> [Supplied text]:
⟨

Aside that i would be careful with "Dark_Wizzie"-results :lol:, it's more like 13797 * 1,6 [doubling to 8, minus 20%] * 1,6 [to 16] * 1,6 [to 32] * 1/8th*1,6 [from 16 to 32] = 56513 (+ the other 4 cores to 36), which is pretty reasonable given that a dual socket is way more complex and the Xeons are clocking way lower.

Maybe the guys/dragonmist can answer your question regarding stockfish-compiles.

> that the current hash value size for Stockfish is not optimal at longer time controls.


Indeed most engines, most noteably Houdart's Houdini in earlier versions, are/were optimized for quick engine-games, and there can/could be some useful tweaks for serious analysis.

Far well buddy!
Parent - - By Nimzy (*) Date 2017-01-05 18:58
Are you coming to Sweden? :) It is cold now though...

> Did you take other numbers at a few hours, half day, one and two days? I expect pretty much absolutely no real [life] change beyond that 20% after three days (remember, every run looks a little different...). Beyond that, as i played (and won most, not losing a single...) a few corr-games as well, never ever did i have the impression that an analysis beyond three days, without manual interaction, makes sense at all (i have written above something about analysis already).


Well I agree with you on the real life thing, but I still think that from a theoretical viewpoint when for example each entry in the Hash table is worth a lot, approaching infinity as analysis time approaches infinity. From a theoretical viewpoint that is, from a practical viewpoint you are of course right.

I'm thinking of testing diminishing returns by comparing difference between d=19,20 vs difference between d29 and d30. My calculation said that a few hundre games would take a few weeks, so not right now :)

> Aside that i would be careful with "Dark_Wizzie"-results :lol:, it's more like 13797 * 1,6 [doubling to 8, minus 20%] * 1,6 [to 16] * 1,6 [to 32] * 1/8th*1,6 [from 16 to 32] = 56513 (+ the other 4 cores to 36), which is pretty reasonable given that a dual socket is way more complex and the Xeons are clocking way lower.


To be honest, I'm not sure about your calculation. The loss for each doubling of cores is 20%, so to compensate for that (to be able to compare them) 4cores @ X N/s would be equal in strength to 8 cores @ 1.25 X N/s. Which is what I wrote (except comparing it the other way around). Comparing with 2*0.8 (which you did) only makes sense if you do an actual doubling of cores (and not for comparing them). I hope I don't offend you - it is not my intention! :)

⟩

> [Exercise material]:

⟨

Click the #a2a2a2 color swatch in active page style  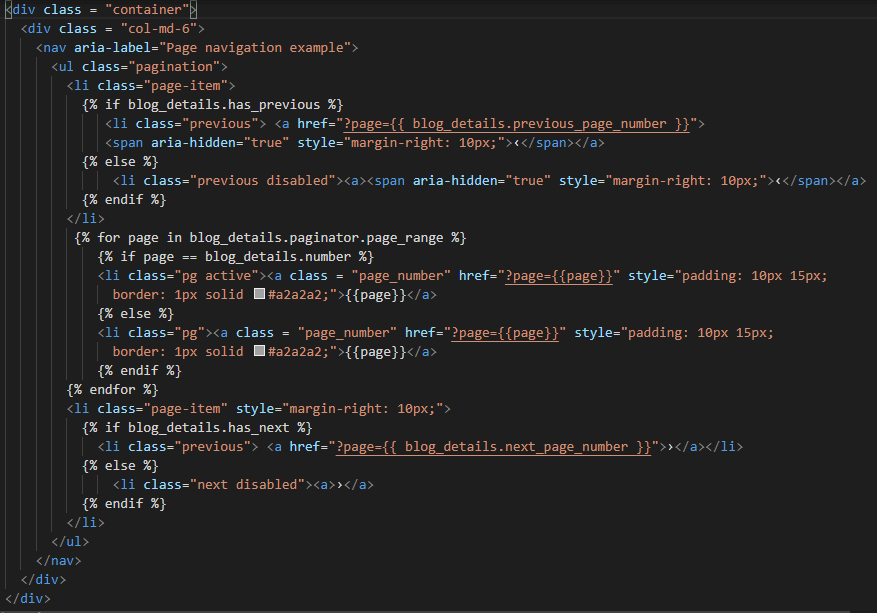tap(259, 294)
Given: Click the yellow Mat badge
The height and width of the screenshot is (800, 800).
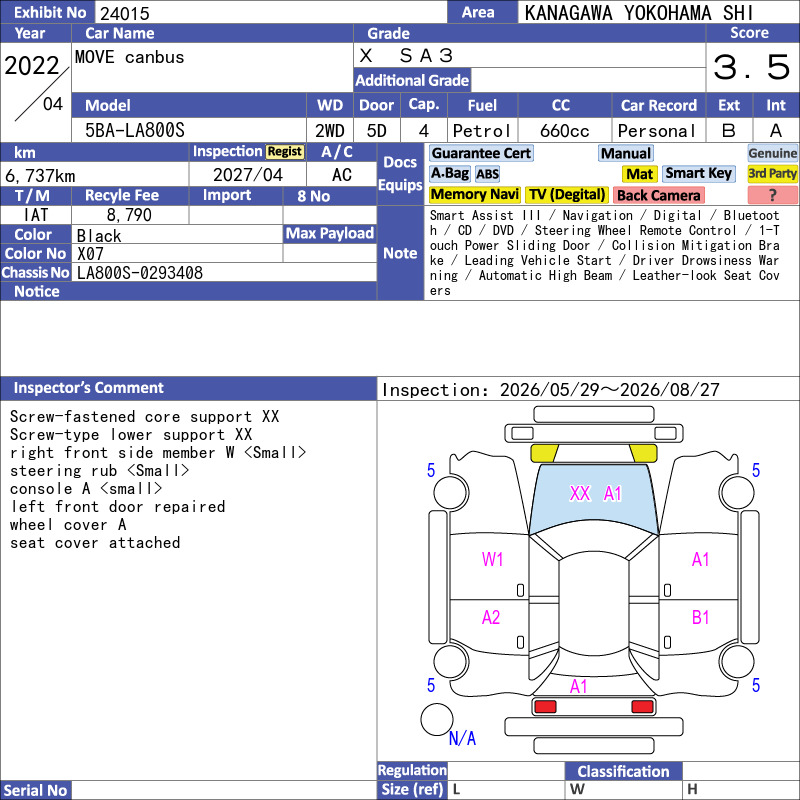Looking at the screenshot, I should tap(639, 174).
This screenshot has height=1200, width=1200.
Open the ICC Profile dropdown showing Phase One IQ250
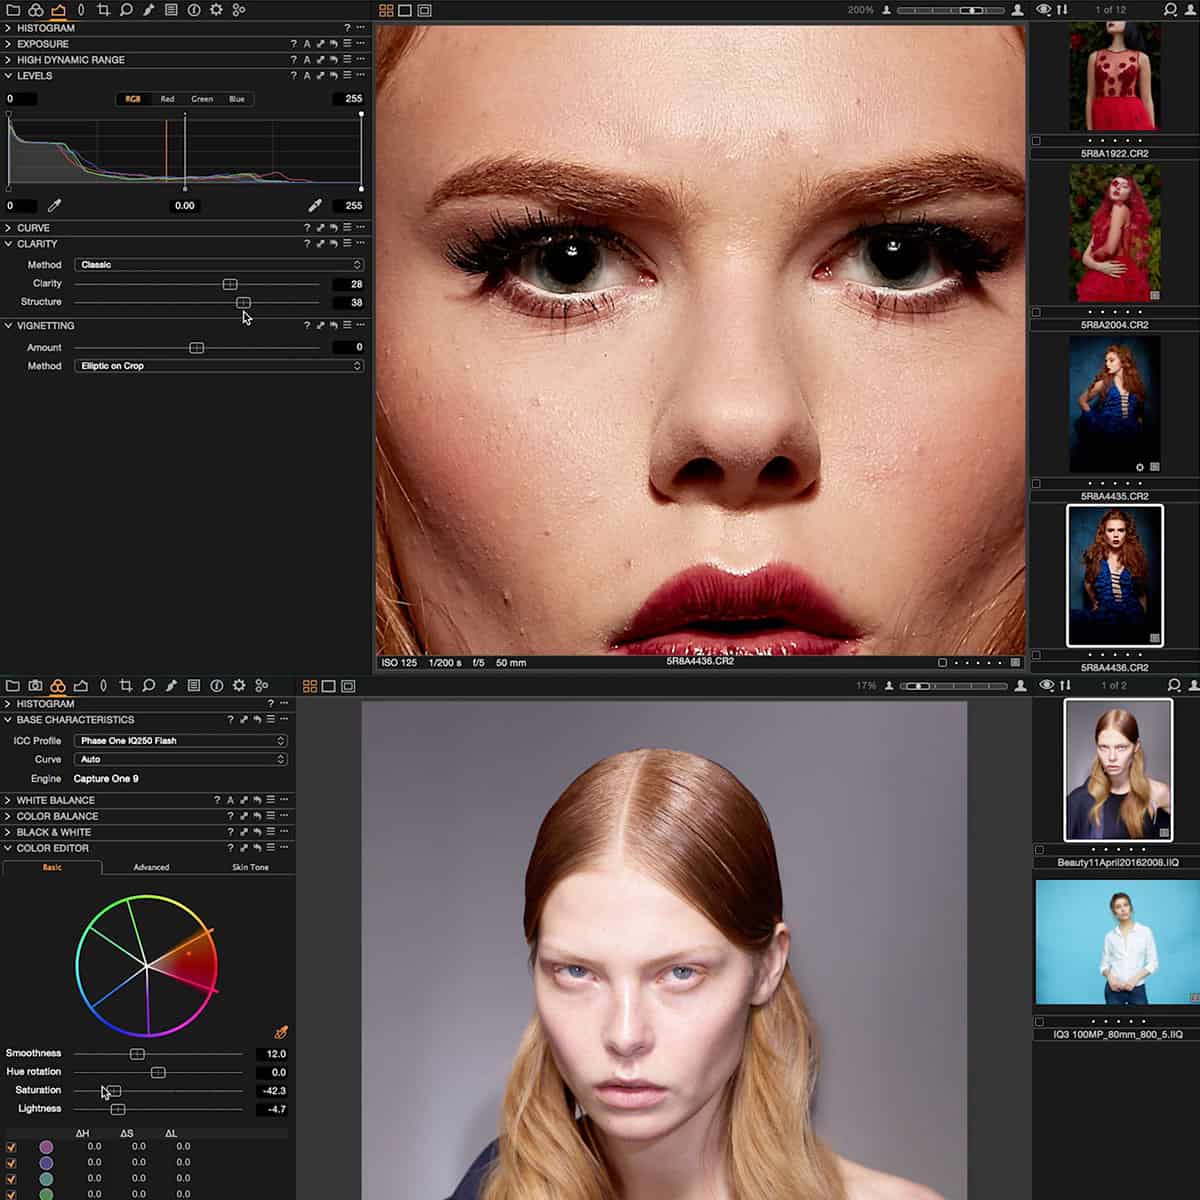(x=180, y=740)
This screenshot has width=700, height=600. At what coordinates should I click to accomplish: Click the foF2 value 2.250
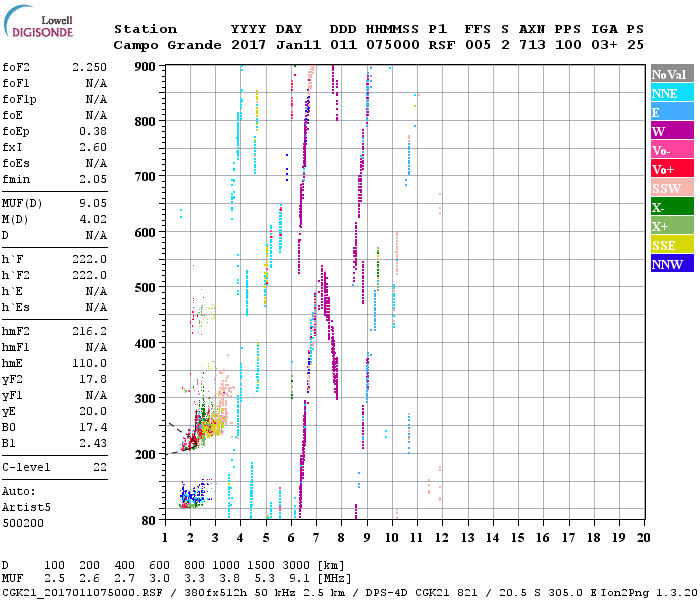[x=89, y=67]
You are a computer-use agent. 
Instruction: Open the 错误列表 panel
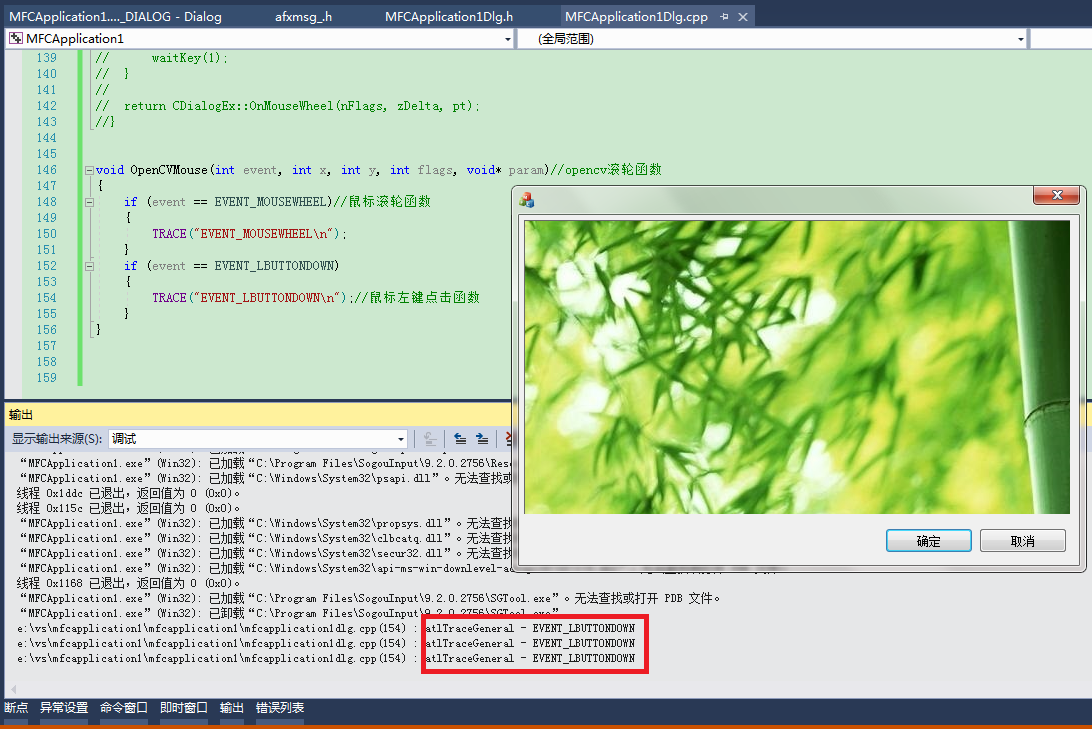click(x=279, y=707)
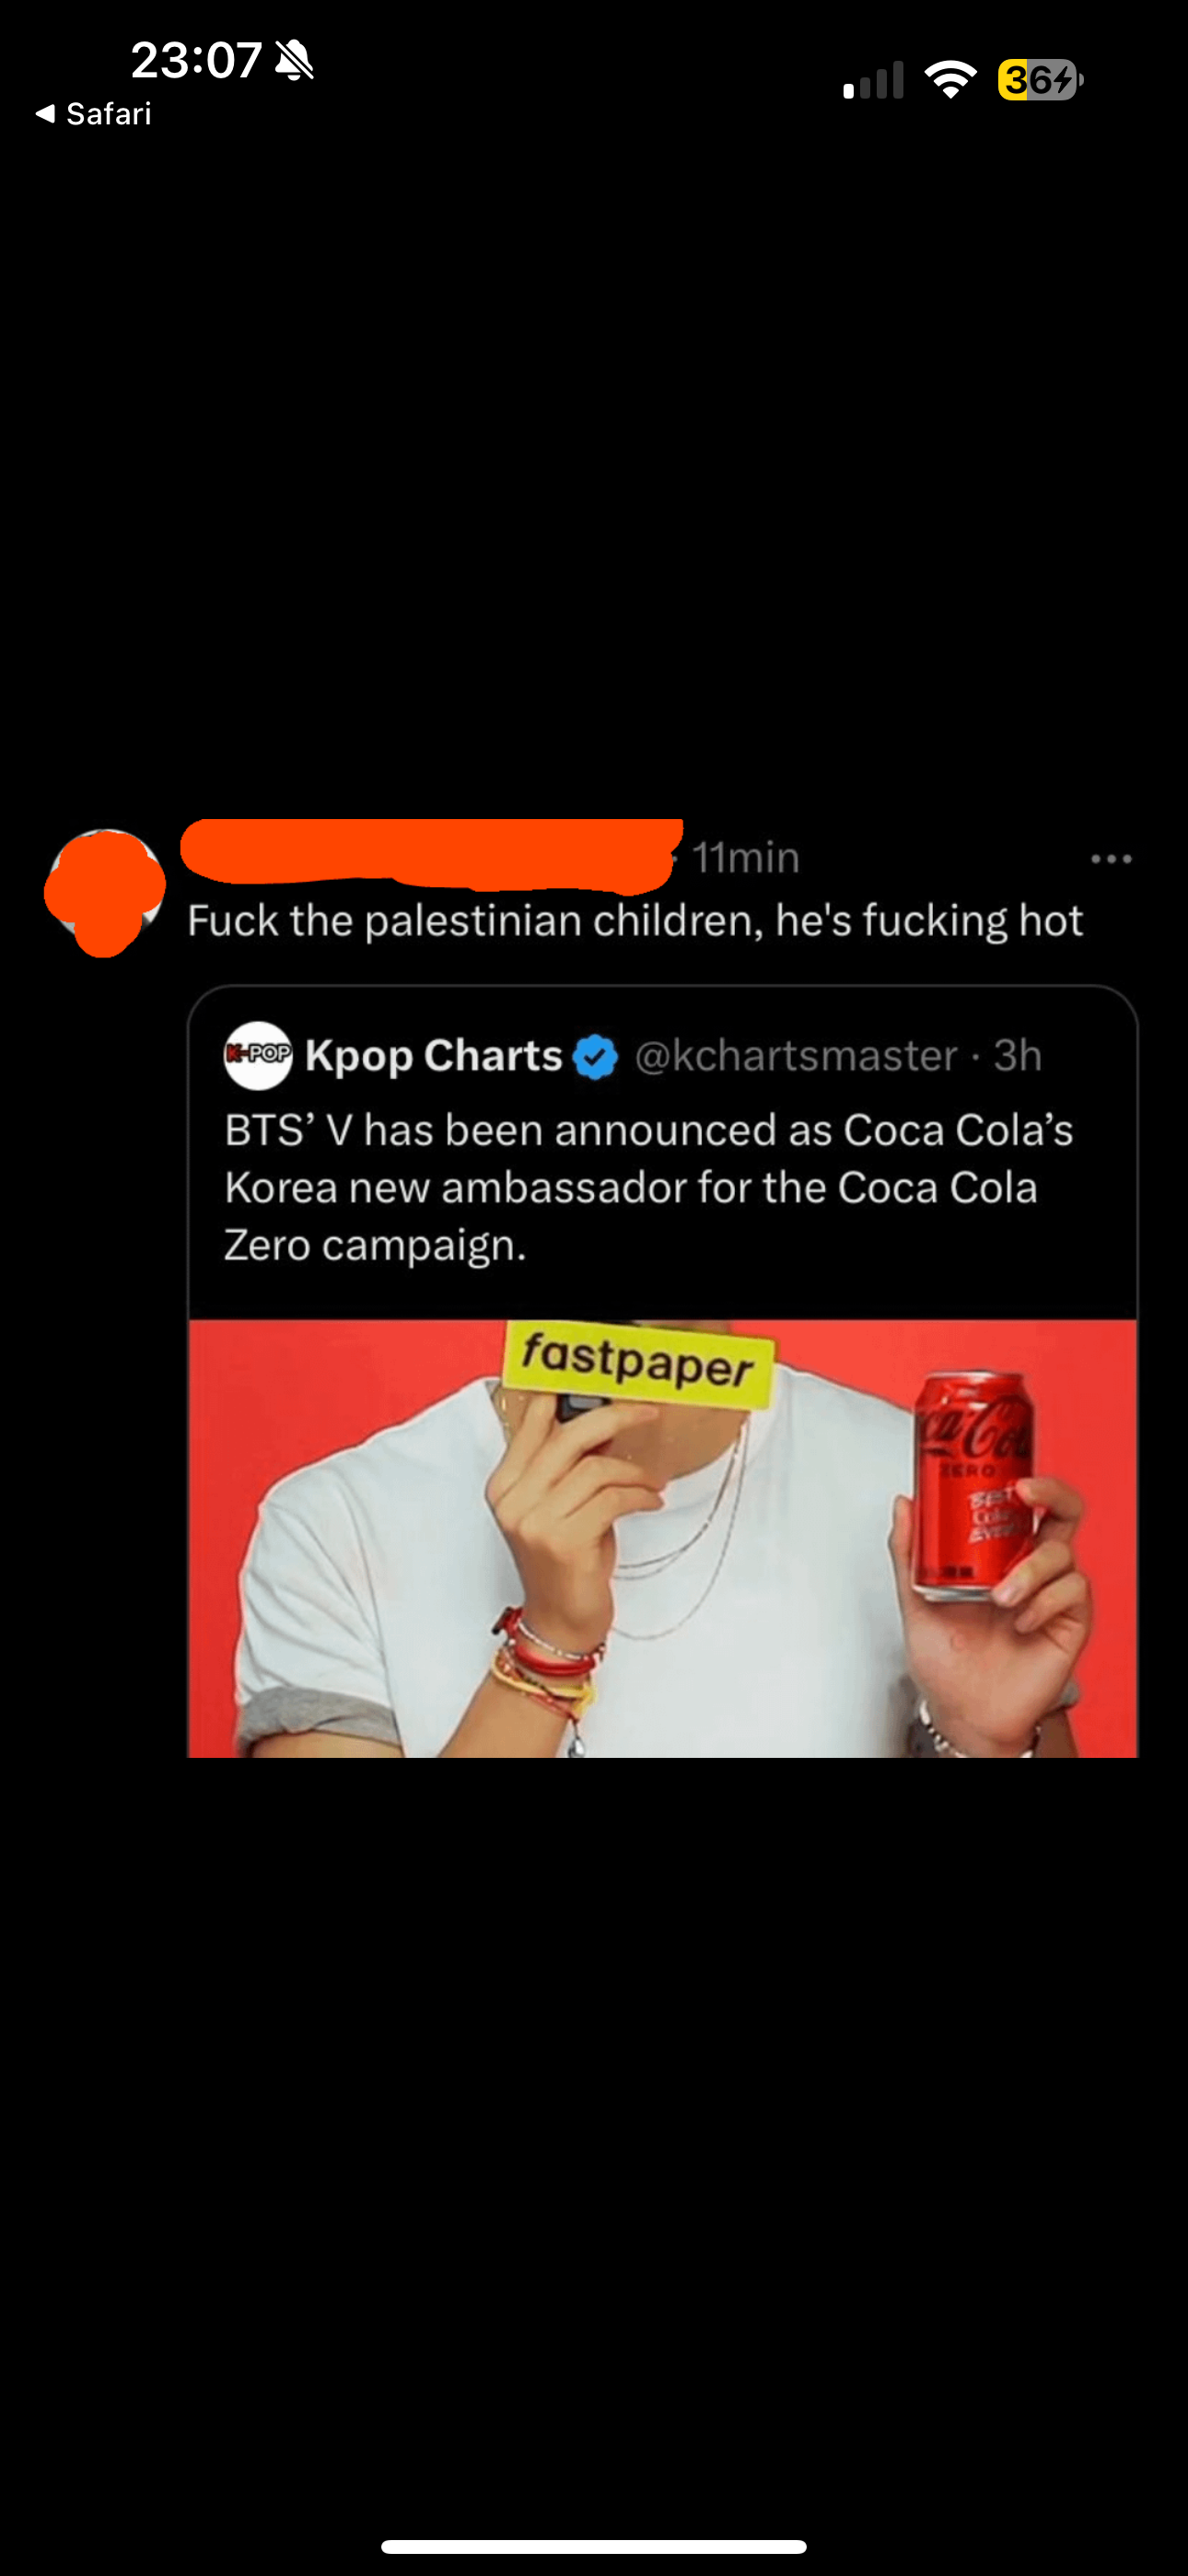Open the Kpop Charts account name
The width and height of the screenshot is (1188, 2576).
434,1056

⟩

> [Set exercise 1]: From the chess engine thread, print the passage starting with "Well I agree" and going on through "of course right.", word for word.
> [Set exercise 2]: Output the entries word for word, starting with the line with "You are a computer-use agent." and going on through the last line of the entries. Leave the pictures out.

> [Written response 1]:
Well I agree with you on the real life thing, but I still think that from a theoretical viewpoint when for example each entry in the Hash table is worth a lot, approaching infinity as analysis time approaches infinity. From a theoretical viewpoint that is, from a practical viewpoint you are of course right.

> [Written response 2]:
You are a computer-use agent. 
Instruction: Open the 错误列表 panel
click(x=279, y=707)
Open the Kpop Charts account name
The width and height of the screenshot is (1188, 2576).
434,1056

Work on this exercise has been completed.